Stored data entries:
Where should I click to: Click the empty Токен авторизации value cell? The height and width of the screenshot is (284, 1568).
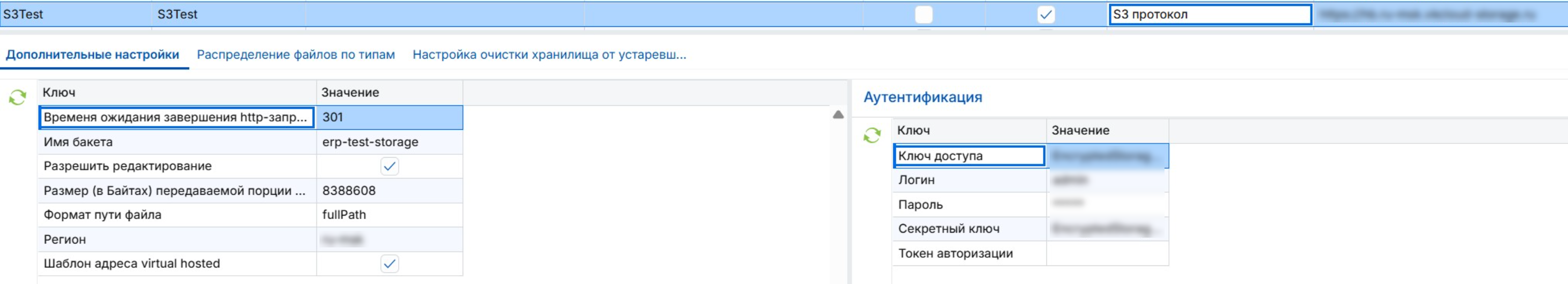point(1106,254)
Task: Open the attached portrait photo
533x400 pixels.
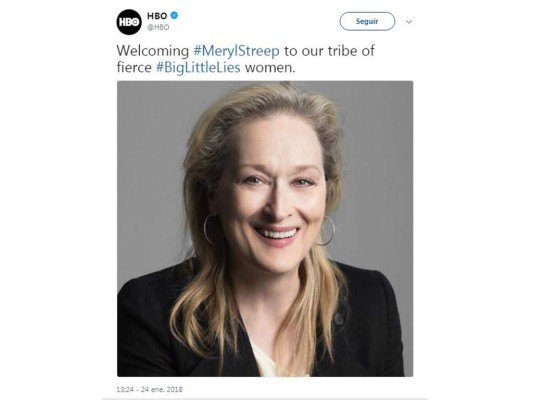Action: click(x=265, y=229)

__Try it__
Although the records above contain pictures, output every line exactly and leave the pictures out.

__Exercise answer__
Where should I click to: Click the empty Токен авторизации value cell? The height and width of the screenshot is (284, 1568).
point(1106,254)
Task: Open the attached portrait photo
533x400 pixels.
Action: click(x=265, y=229)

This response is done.